Your script should output something like this, when run from the shell terminal:

$
$ Rscript process311.R SR2010.csv
Processing data from file:  SR2010.csv
Total number of service calls per division:
     Transportation Services  --  31904 
     Toronto Water  --  48921 
     Solid Waste Management Services  --  136808 
     311  --  1050 
     Urban Forestry  --  16016 
     Municipal Licensing & Standards
  --  19507 
     City of Toronto  --  12 
The number of reports of a dead animal on an expressway is 15 
The ward with the most "311 calls" (among all the service calls) in September was Trinity-Spadina (20)
----------------------------------------------------------------------------
$

Note that part 2c) is the only part that should have a loop.
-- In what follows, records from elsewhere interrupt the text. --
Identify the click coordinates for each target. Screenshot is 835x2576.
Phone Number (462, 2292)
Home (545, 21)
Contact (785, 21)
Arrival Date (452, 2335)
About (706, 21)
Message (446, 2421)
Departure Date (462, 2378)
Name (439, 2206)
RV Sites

All other questions should be answered using slicing.

Note the following code, which may inspire your answers for some of the above sections:

>
> a <- 1:10
>
> a > 7
[1] FALSE FALSE FALSE FALSE FALSE FALSE FALSE TRUE TRUE TRUE
>
> sum(a > 7)
[1] 3
>


3) Finally, write a shell script named "processALLyears.sh" that loops over all the CSV files in your directory and calls the previous R script so that all the years are processed sequentially.  The following is the skeleton of a 'for' loop in bash.  This code should inspire your shell script.

for filename in *csv
do
    echo $filename 
done

Start with this, remove and add the necessary commands so that this script executes your R script for all the SR20XX.csv files.  Note that for this to work you must have all the CSV files, the R script and the shell script in the same directory!


Submit your "process311.R" and "processALLyears.sh" scripts and the output of "git log" from your assignment repository to the 'Assignment Dropbox'.  Both the R and shell scripts must be added and committed frequently to the repository.

To capture the output of 'git log' use redirection ( git log > git.log, and hand in the "git.log" file).


Assignments will be graded on a 10 point basis.
Due date is October 18th 2018 (midnight), with 0.5 penalty point per day off for late submission until the cut-off date of October 25th 2018, at 1:00pm.


Last Modified: Monday Oct 15, 2018 - 14:21. Revision: 44. Release Date: Thursday Oct 11, 2018 - 11:00.